# Pictures of your hay racks



## mammabooh (Sep 1, 2004)

Anyone care to share? I need to build one within the next couple of days, so I'd like to see what you have and would like to know if you'd like to change anything about it.

Thanks!


----------



## Tamar (Feb 23, 2005)

I'm lurking needing something new where I don't loose so much hay!

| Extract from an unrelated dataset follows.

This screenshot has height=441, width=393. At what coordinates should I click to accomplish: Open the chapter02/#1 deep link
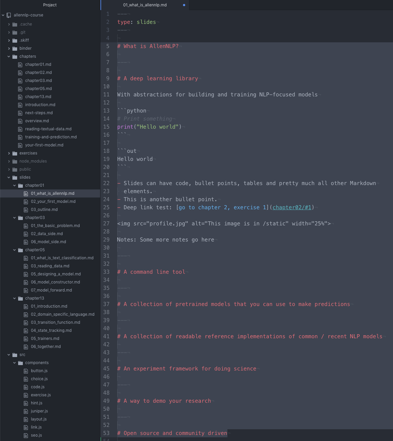pos(292,207)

Thanks starting the thread!

Tam


----------



## southerngurl (May 11, 2003)

Wire is horse panel.


----------



## Minelson (Oct 16, 2007)

Here is mine. No changes needed unless you mind having chickens lay eggs on the top.


----------



## 6e (Sep 10, 2005)

I don't have any pictures thanks to my son pouring chocolate milk over my camera (sigh), but since our goat stall is made is out of panels, we took another piece of panel on the outside of their pen and leaned it out away from the pen and wired it to the stall panel and fill that with hay. Same idea as the first picture, only not lined with wood and it leans out of the pen, not in. They can reach through the panel and grab hay.


----------



## IndyGardenGal (Apr 5, 2009)

I think I have pics of ours on our blog.
http://hoosierhomesteaders.blogspot.com/2010/11/goat-barn-pen-update.html


----------



## KimM (Jun 17, 2005)

This is the one you saw here but we cut the legs down to fit the NDs.


----------



## 6e (Sep 10, 2005)

Very nice KimM! I'll bet that is one heavy hay feeder if it needs to be moved though.


----------



## KimM (Jun 17, 2005)

6e said:


> Very nice KimM! I'll bet that is one heavy hay feeder if it needs to be moved though.

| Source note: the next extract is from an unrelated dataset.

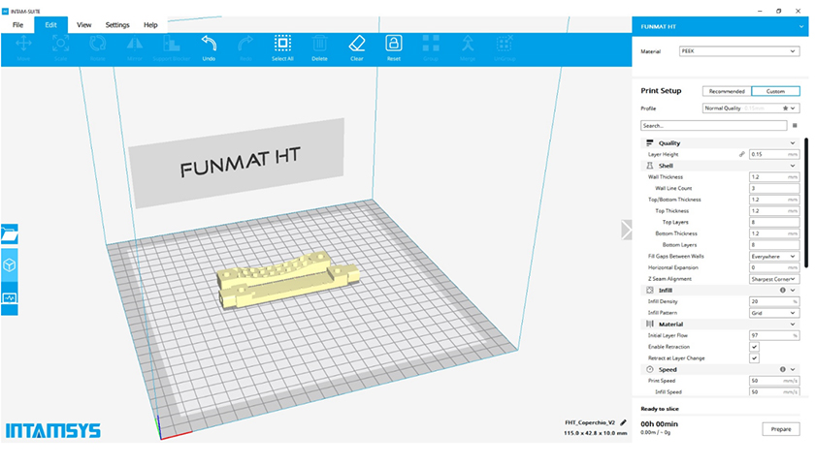
Task: Click the monitor icon in left sidebar
Action: (9, 297)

Yes it is, and we don't.  
This was built from the plans from Premier One but modified.


----------



## 6e (Sep 10, 2005)

LOL It is very nice. Well done!


----------



## cowbelle (Mar 5, 2009)

Years ago when I had 100+ does in a commercial dairy, the best solution I found was to have the mangers on the outside of the fence so I could feed without going in with the animals. I had solid wall on the outside, slanted wide at top to narrow trough at the bottom (so I could feed grain or cotton seed in it as well as hay). The fence that the does would put their heads through was either boards spaced just far enough apart for them to get their heads in, or stock panels with some pieces cut out, again, just space for them to get their heads into. (no stock kept with horns, obviously). The close spacing kept them from dragging too much hay out. Vertical slots also work, but must be wide at top and narrow at bottom, so they had to raise their heads to get out of it - again to save hay. Best advice ever given - have all feed and water outside the pen, so you can drive or wheel cart with feed along without goats in it or on it or climbing on you as you try to feed. If you have some bullies, snap them to their place with a short piece of chain and snap. I don't have photos, so if I haven't made it clear, just ask. Judith


----------



## mammabooh (Sep 1, 2004)

Thanks All! You have successfully changed my mind. I WAS going to try to augment an existing wall/manger area and load it from the side, but I now think I'm going to build a seperate unit (sort of like Kim's!) and load it from behind. 

I'll post pictures once the project gets started.


----------



## Pony (Jan 6, 2003)

Mine looks like Minelson's. Only beige. Not necessarily more fashionable, but it "goes" with the green shed. LOL!

Now I want to see if anyone has outside hay ricks or such, to get an idea of how to store the hay we plan to grow this year...


----------



## BackfourtyMI. (Sep 3, 2007)

We use manger type feeders very similar to southerngurl's only wood slats in the front instead of the horse panels.


----------



## Mironsfarm (Feb 3, 2011)

i just made this one today and love it! cost me 57 bucks to make it and about 5 hrs. everyone that i have found that has it loves it. it is called keyhole mangers. google it. it really cuts down on wasted hay... i have plans from it if you would like a copy pm me and i will mail you a copy. i got a copy of the plans from someone on another site i will be more then happy to share.


----------



## bluefish (Jan 27, 2006)

I don't have a pic as we had to leave it behind when we moved, but I'll try and describe it. First was sort of a trough. The frame was 2x4's and the bottom was scrap plywood. It was roughly 1' wide and didn't have 2x4 on the back, as eventually it attached directly to the wall of the pen. There were two legs in front and a 2x4 across the front as a step. This was roughly 3 1/2' - 4' tall, I never measured, just went with chest height on me. 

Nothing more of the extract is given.